Exercise instructions:
Please write out, exactly as they appear, the line containing "AFB MEDYA (395, 1161)" and every line after it to the end of the records, and nothing more.

------

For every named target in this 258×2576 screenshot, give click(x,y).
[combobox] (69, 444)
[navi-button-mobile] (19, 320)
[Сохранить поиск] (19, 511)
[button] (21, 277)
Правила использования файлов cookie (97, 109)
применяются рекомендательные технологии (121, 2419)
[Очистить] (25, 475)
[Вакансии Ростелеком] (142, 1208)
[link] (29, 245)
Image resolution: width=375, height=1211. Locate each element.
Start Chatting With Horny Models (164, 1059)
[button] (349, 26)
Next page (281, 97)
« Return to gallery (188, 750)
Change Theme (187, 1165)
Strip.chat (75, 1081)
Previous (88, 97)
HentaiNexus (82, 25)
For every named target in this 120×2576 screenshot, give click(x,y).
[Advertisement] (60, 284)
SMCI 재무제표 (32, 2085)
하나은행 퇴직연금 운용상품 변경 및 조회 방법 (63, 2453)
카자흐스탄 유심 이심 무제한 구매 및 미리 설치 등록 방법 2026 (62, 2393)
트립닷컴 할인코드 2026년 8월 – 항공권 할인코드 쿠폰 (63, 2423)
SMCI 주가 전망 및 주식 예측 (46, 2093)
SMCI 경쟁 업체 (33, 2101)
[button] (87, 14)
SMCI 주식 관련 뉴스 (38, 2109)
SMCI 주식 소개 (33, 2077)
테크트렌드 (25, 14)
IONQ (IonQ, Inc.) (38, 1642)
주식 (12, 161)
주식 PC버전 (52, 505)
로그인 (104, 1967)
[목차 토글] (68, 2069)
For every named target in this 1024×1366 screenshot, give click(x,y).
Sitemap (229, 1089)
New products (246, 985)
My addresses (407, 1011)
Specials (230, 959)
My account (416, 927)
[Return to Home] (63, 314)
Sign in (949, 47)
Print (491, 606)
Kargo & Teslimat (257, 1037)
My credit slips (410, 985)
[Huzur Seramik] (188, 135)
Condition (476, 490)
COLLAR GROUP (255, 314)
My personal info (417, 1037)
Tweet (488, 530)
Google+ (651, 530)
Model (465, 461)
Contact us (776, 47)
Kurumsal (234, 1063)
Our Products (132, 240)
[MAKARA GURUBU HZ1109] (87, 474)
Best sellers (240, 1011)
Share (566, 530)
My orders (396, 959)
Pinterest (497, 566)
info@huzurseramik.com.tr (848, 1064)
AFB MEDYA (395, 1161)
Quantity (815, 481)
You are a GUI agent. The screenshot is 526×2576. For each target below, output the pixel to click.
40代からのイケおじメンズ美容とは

------

Answer below:
AFB MEDYA (395, 1161)
Quantity (815, 481)
You are a GUI agent. The screenshot is 526×2576. For each target below, output the pixel to click.
40代からのイケおじメンズ美容とは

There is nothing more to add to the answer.